太陽光発電を設置するときに補助金を受け取ることができるかが気になっている方は多いと思います。

2020年は太陽光発電の発電区分が新設され、FIT制度による全量売電が原則できなくなったことや、2019年問題による卒FITなど、売電志向から自家消費に傾きつつあります。

この記事では、2020年の太陽光発電に関する補助金と、自家消費志向で需要が高まっている蓄電池の補助金について詳しく紹介します。

2020年の太陽光発電の導入でもらえる補助金は?

2020年現在、自家消費型太陽光発電システムに対して国から直接支給される補助金はありません。

住宅用太陽光発電システムの補助金は、システム普及のため1993年に開始されましたが、2005年に一度補助金制度は終了しました。そして2009年に太陽光発電の売電価格に関する固定価格買取制度(FIT制度)とともに、補助金制度も再度開始されました。

もともとこれらの補助金制度は、太陽光発電システムの初期費用の負担を軽減して、システムの普及を進める目的で運用されていました。

しかし、太陽光発電システムの導入量増加に加え、システムにかかる初期費用が年々安くなっており、初期負担軽減のための補助金は必要なくなったという判断から、2014年3月に国からのシステム自体を対象とする補助金制度が終了しました。

以上のように、太陽光発電システムに関する制度は状況に応じて変更されています。

2020年度の売電価格や制度変更などについては「【2020年度】太陽光発電の買取価格(家庭用・産業用)と発電区分の変更点を解説」にまとめましたので、併せてご覧ください。

国の直接的な補助金制度は終了しましたが、地方自治体によっては独自に補助金制度を設けているケースもあります。
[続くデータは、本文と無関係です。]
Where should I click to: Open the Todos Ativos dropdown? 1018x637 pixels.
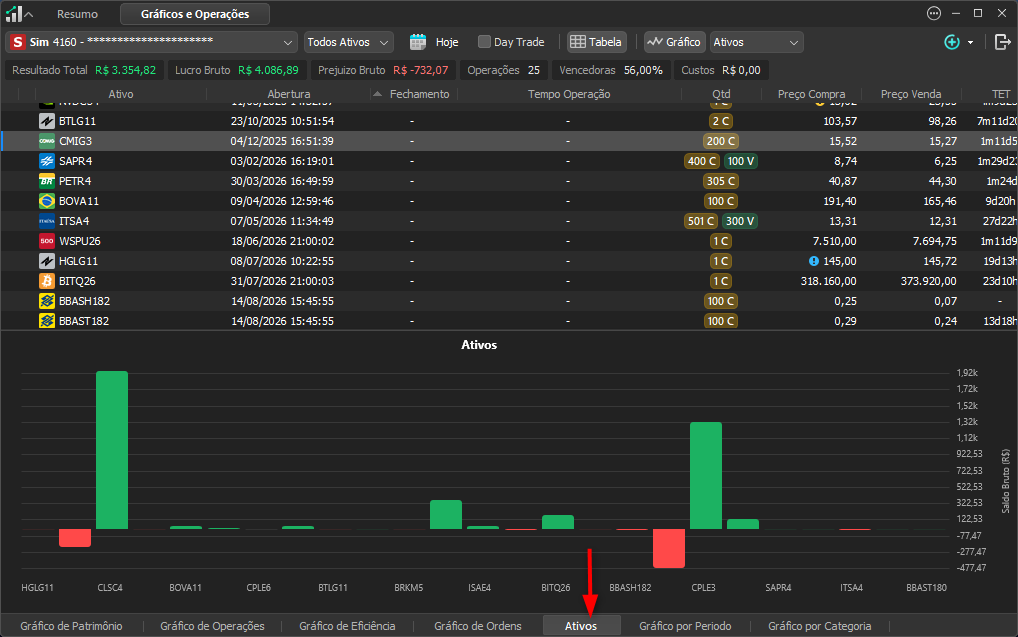[x=348, y=42]
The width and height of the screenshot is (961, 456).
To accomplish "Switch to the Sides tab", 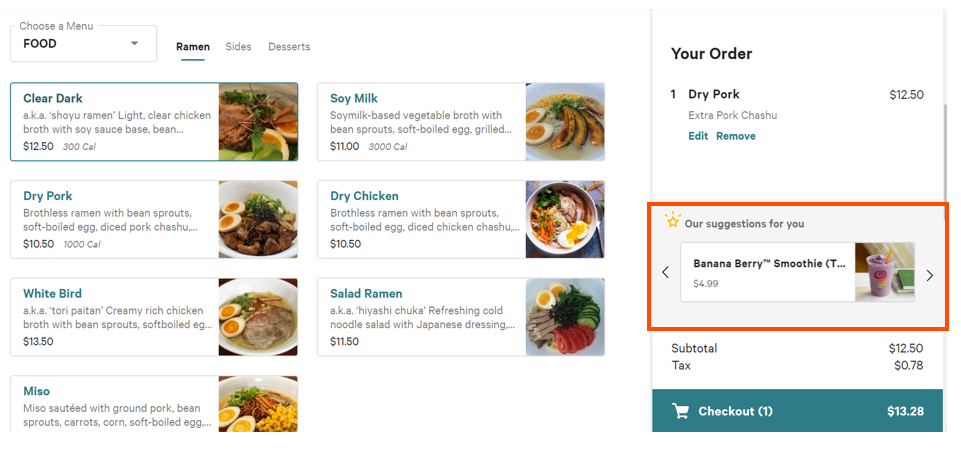I will point(238,47).
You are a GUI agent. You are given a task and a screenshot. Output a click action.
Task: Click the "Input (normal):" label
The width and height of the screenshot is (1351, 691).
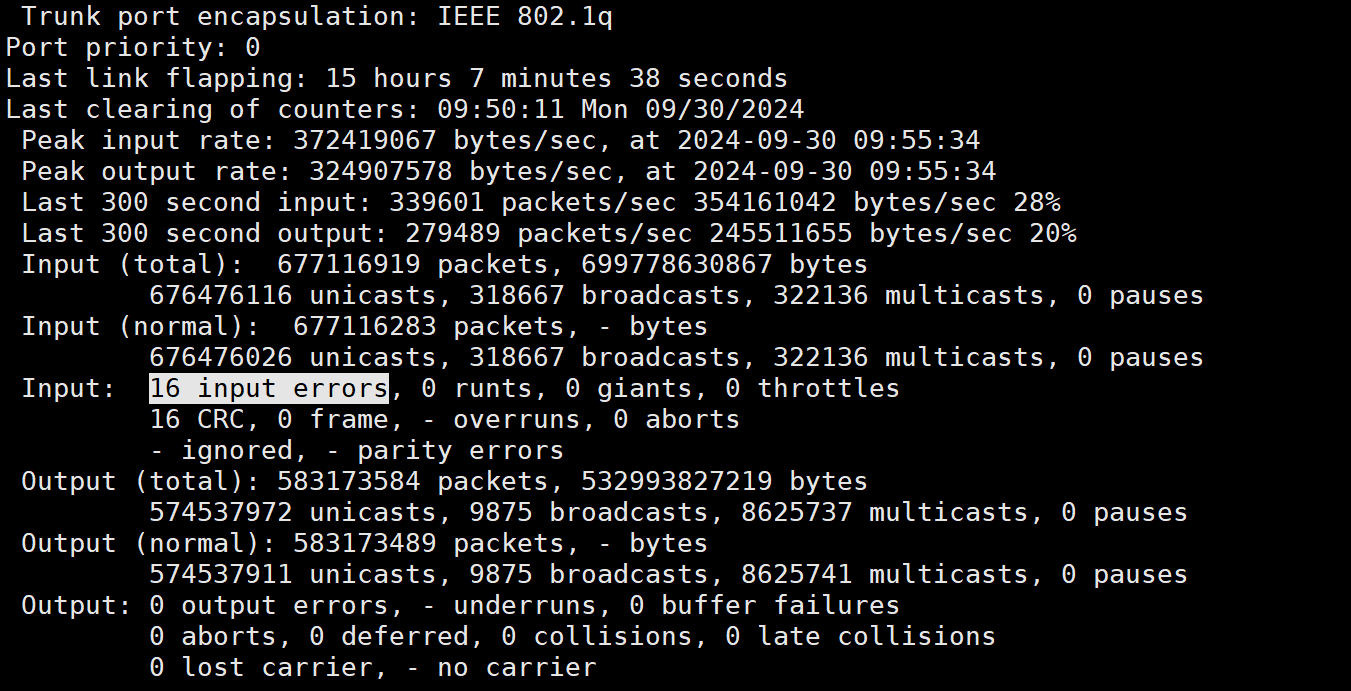pyautogui.click(x=140, y=326)
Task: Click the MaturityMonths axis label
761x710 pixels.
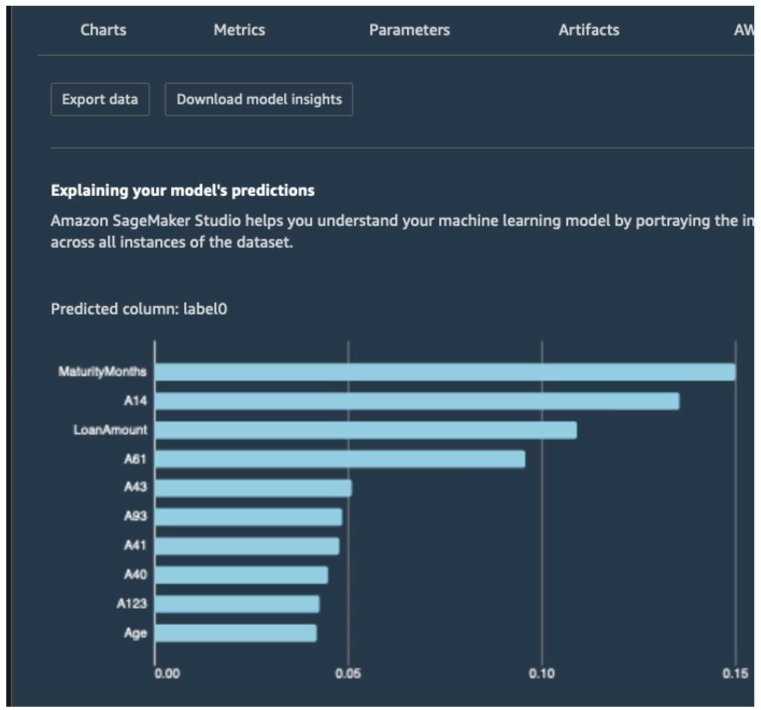Action: click(102, 372)
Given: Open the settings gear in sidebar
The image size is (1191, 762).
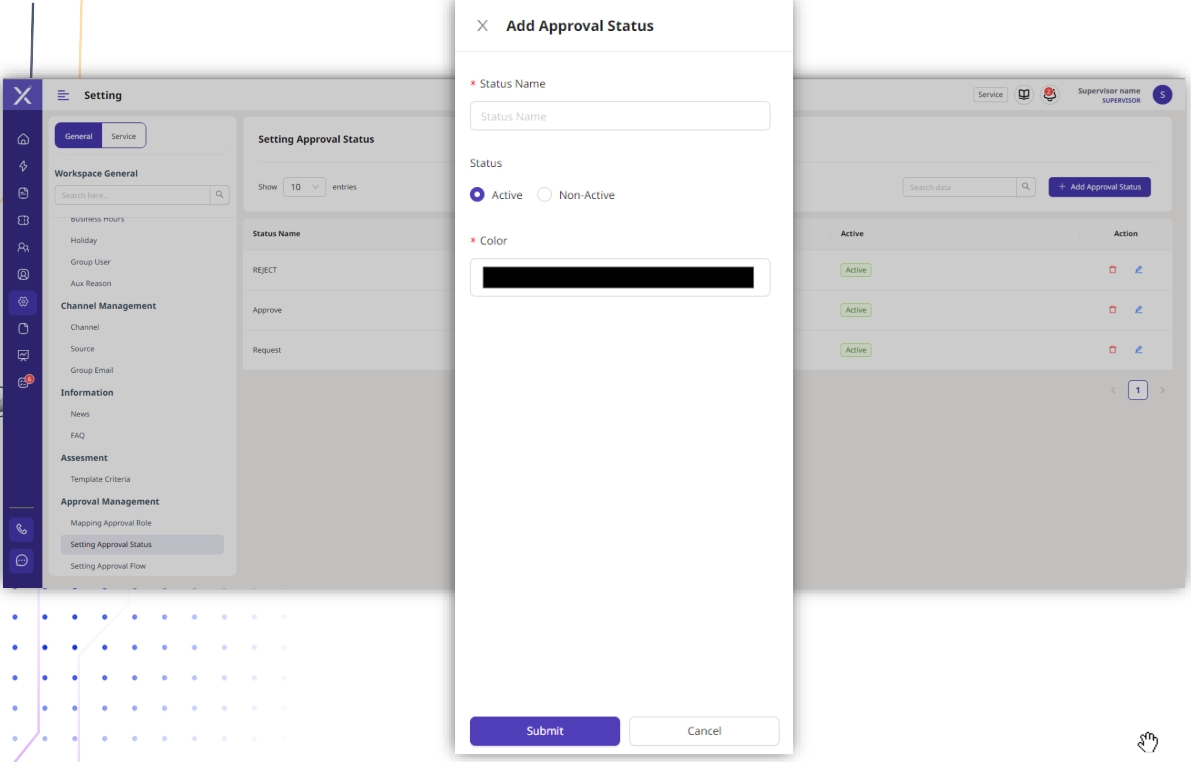Looking at the screenshot, I should 23,301.
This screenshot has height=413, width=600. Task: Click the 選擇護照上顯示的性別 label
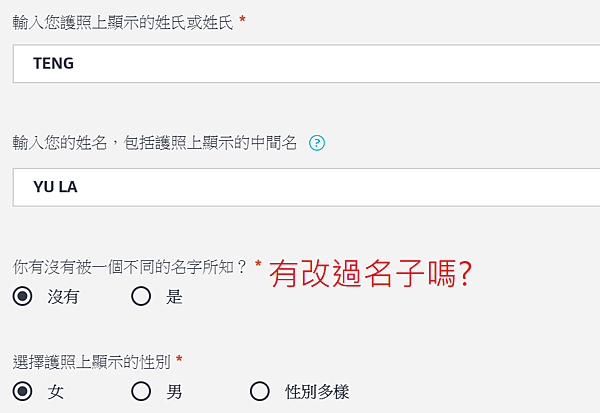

ただし、自治体関連の補助金は金額が決まっており、申請は先着順、予算が終了次第受付終了というものが多くなっています。また、自治体の補助金がそもそもない場合もあります。

補助金

2020年の自家消費型太陽光発電なら、蓄電池の補助金がある

蓄電池に関する補助金は大きく「災害時に活用可能な家庭用蓄電システム導入促進事業費補助金(SIIによる補助金)」と「地方自治体からの補助金」の2種類に分けられ、併用も可能です。

さらに、HEMSなどと組み合わせるZEH普及に向けた補助金や、電気自動車を利用するV2Hなどについても国から補助金の交付を受けることができます。

SIIによる補助金については、次の項目で詳しくご紹介します。

蓄電池を購入した際の補助金の金額については「蓄電池を購入すると補助金はいくらもらえる?太陽光発電を賢く使おう【2019年度版】」を併せてご覧ください。

蓄電池の普及に補助金が出ているのには以下のような背景があります。

家庭用の太陽光発電システムを導入する場合、これまでは多くの人が売電目的での運用をしていました。しかし2019年問題や、売電価格が毎年見直され低価格化していることから、システムの運用方法が売電主流から、自家消費へと移行しつつあります。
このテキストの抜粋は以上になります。